"There is power that comes to women when they give birth. They don't ask for it, it simply invades them. Accumulates like clouds on the horizon and passes through carrying a baby with it..."/ Penny Armstrong and Sheryl Feldman / Wise Birth: Bringing Together the Best of Natural Medicine and Modern Medicine
Influenced by Patricia Yaeger's The Poetics of Birth and her proposal that that we "supply ourselves with new meanings, structures, codes, and other modes of symbolic power" in order "to invent a story of birth with the power to supplement women's lost voices, this paper considers the language and metaphors used to express embodied birth experiences as part of my practice-based research in drawing.
In contrast to the well-critiqued use of the metaphor of the body as a machine within the context of the 'technocratic model' of birth described by Davis-Floyd and Jordan and in an attempt to move away from 'spectacle' knowledge of birth where visualisations of knowledge about birth have been produced by observation, dissection, and the isolation of individual body parts, this paper considers the language and systems of embodied knowledge surrounding the holistic model of childbirth.

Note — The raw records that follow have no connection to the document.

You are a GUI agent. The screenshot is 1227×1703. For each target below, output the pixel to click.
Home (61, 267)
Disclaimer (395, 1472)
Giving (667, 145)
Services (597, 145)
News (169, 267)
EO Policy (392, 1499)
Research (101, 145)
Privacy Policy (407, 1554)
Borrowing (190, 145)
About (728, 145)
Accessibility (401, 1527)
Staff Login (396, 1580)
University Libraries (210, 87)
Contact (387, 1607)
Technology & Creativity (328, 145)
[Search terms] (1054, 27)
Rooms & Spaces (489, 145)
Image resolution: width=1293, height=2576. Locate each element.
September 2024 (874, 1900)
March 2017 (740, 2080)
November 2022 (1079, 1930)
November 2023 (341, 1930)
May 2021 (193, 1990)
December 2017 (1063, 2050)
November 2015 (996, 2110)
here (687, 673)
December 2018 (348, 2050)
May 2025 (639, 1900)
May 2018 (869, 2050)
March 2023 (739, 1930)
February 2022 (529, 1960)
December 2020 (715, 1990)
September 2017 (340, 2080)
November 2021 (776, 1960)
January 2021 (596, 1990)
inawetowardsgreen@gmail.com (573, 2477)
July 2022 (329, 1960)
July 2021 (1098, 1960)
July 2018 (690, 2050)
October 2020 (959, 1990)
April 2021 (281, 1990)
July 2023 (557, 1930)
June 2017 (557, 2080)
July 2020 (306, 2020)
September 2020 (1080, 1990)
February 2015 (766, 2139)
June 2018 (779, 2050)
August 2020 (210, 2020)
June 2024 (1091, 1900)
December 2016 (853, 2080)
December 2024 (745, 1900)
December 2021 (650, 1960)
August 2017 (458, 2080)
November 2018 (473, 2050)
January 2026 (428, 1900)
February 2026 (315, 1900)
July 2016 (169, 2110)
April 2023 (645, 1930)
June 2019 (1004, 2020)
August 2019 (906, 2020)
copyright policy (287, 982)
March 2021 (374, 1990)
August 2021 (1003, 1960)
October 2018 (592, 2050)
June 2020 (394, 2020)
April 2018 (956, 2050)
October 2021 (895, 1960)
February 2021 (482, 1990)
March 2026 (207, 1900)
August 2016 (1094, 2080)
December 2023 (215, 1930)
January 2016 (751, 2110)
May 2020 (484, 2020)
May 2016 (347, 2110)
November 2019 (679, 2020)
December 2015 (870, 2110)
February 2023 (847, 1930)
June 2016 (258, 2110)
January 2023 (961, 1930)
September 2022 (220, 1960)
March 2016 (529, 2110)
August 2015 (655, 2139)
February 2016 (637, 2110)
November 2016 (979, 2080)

The presentation specifically explores 'natural', metaphors and narratives that women draw from to express embodied senses of a "power that comes to us" during birth. Focussing on the view of birth as a concentrated life force and as a feeling of being "swept up by a force greater than oneself", the paper considers the conflicts and contradictions that arise in these metaphors, particularly for feminist thought and practice. As part of the paradoxical and for many, problematic relationships between power, control and submission that is alive in this 'metaphorical concept' of nature as a 'visiting power' during birth, the presentation considers the concept of the sublime in relation to narratives of 'natural' birth.
As a way of exploring the visual potential of the metaphor of a 'force or 'supernatural power', I discuss the drawings and paintings of Mamma Andersson, Monika Gryzmala and Torsten Slama- all of whom make images of in-between spaces, that are both familiar and mysterious and contain in them invisible forces that touch on a sense of the sublime.